米朝首脳会談 中止 トランプ政権「多くの約束破った」

 【ワシントン=石川智規】トランプ米大統領は二十四日昼(日本時間二十五日未明)、ホワイトハウスで、六月十二日に予定されていた北朝鮮の金正恩(キムジョンウン)朝鮮労働党委員長との首脳会談を中止すると発表した。トランプ氏は「偉大な機会が訪れるはずだったが、北朝鮮と世界にとって大きな後退だ」と強調。米政府高官は、中止の理由について、北朝鮮が事前の高官級協議に応じないなど「多くの約束を破り、対話が欠如していた」と明らかにした。

 米高官によると、ポンペオ国務長官が五月に再訪朝した際、シンガポールで高官級の事前協議を行うことで合意したが、北朝鮮側の担当者が約束期日に現れず、その後音信不通になっていたという。

 北朝鮮が二十四日に行った核実験場の廃棄作業について、正恩氏は当初、専門家に検証させる意向を表明していたが、実際には招かなかったことも批判。「これでは何が達成されたのか科学的に証明できない」と指摘した。米韓が二十五日までの予定で実施している共同軍事訓練に反発したことも「約束破り」の一つに挙げた。

 米高官によると、トランプ氏は二十四日朝、非核化要求に応じなければ「崩壊したリビアのカダフィ政権のようになる」などと北朝鮮に警告したペンス副大統領を北朝鮮側が激しく非難したことなどをペンス氏らと協議。その直後、正恩氏に首脳会談中止を通告する書簡を作成したという。

 トランプ氏は一方、正恩氏が「建設的な対話と行動を選ぶことを待っている」とも指摘。将来的な会談の実現に含みを持たせた。

 米高官は、「大統領は対話の窓を開き続けている」とした上で、首脳会談の再設定には「多くの(事前の)対話と明確な議題設定が必要だ」と述べた。

◆北「意外で遺憾、対話を」 金桂冠外務次官 談話

 【北京=城内康伸】北朝鮮の金桂冠(キムゲグァン)第一外務次官は二十五日、談話を発表し、トランプ米大統領が米朝首脳会談を中止したことについて「いかなる形であれ、対座して問題を解決する用意があることをいま一度明らかにする」と述べ、会談開催を求めた。朝鮮中央通信が伝えた。

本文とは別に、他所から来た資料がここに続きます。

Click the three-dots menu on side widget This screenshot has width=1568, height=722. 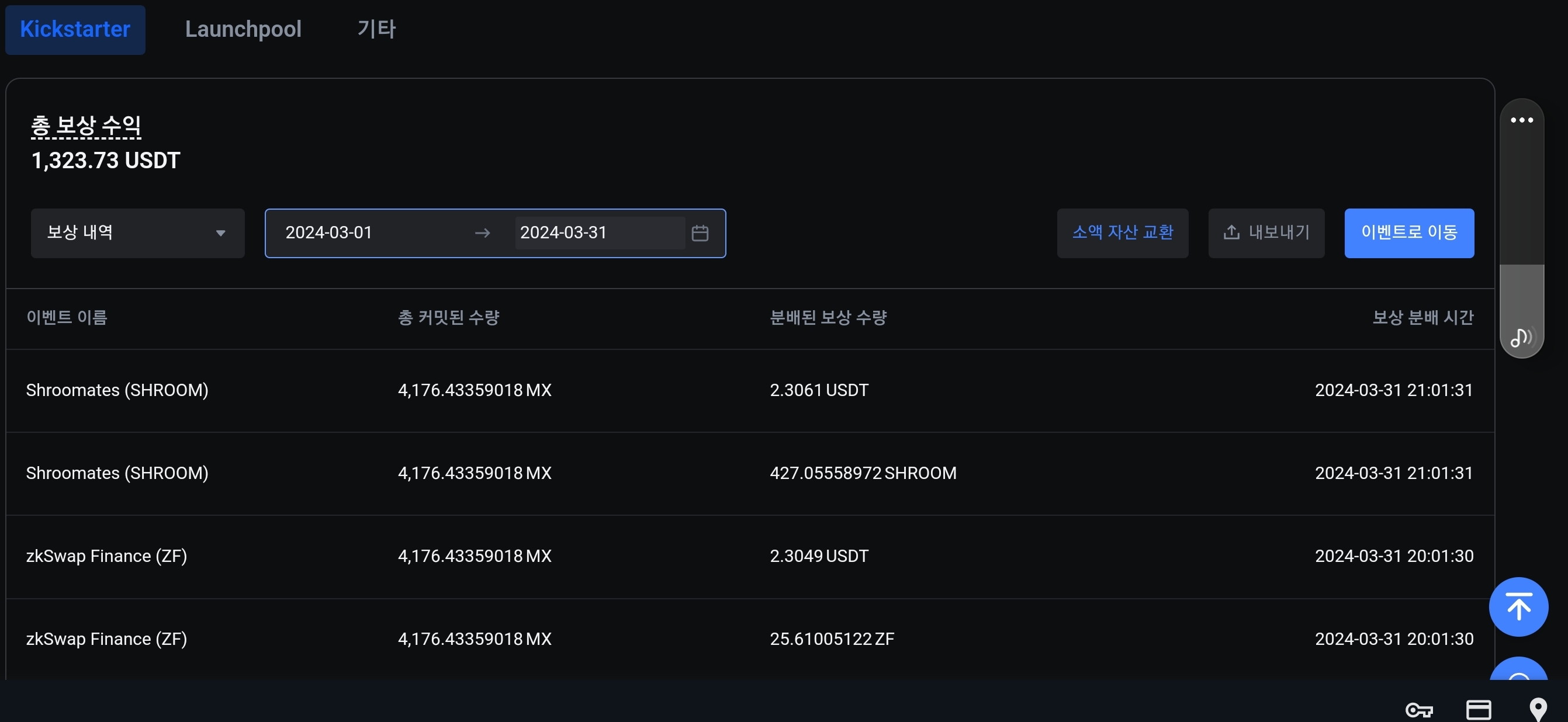pos(1521,120)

 金氏は会談中止を「朝鮮半島はもちろん、世界の平和と安定を願う人類の念願に合致しない決定だ」と批判した。「意外で極めて遺憾だ」とも述べており、突然の中止に北朝鮮側が驚いていることが分かる。

 談話は金正恩朝鮮労働党委員長の「委任により」発表された。米国に対する激しい反発や非難は抑えた内容になっている。

 金氏は、正恩氏が「トランプ大統領と会えば、良い始まりになるだろう」と述べ、首脳会談の準備にあらゆる努力を傾けてきた、と紹介した。

 「トランプ大統領が歴代の大統領が下せなかった勇断を下し、首脳会談という重大な事変のため、努力したことを高く評価してきた」と言明。トランプ氏が提示していた北朝鮮の体制保証と非核化実現の方式について「われわれの要求にも合致し、問題解決に実質的に作用する賢明な案になるとひそかに期待していた」と明らかにした。

 トランプ氏が会談中止の理由に挙げた「(北朝鮮の)大きな怒りと露骨な敵意」に関しては「一方的な核廃棄を迫った、米側の行きすぎた言動に対する反発にすぎない」と釈明した。

 その上で、「朝鮮半島と人類の平和と安定のために全力を尽くそうとする、われわれの目標と意志に変わりはない」と強調。「常に大胆で胸襟を開き、米側に時間と機会を与える用意がある」と述べ、会談を開催するよう再考を促した。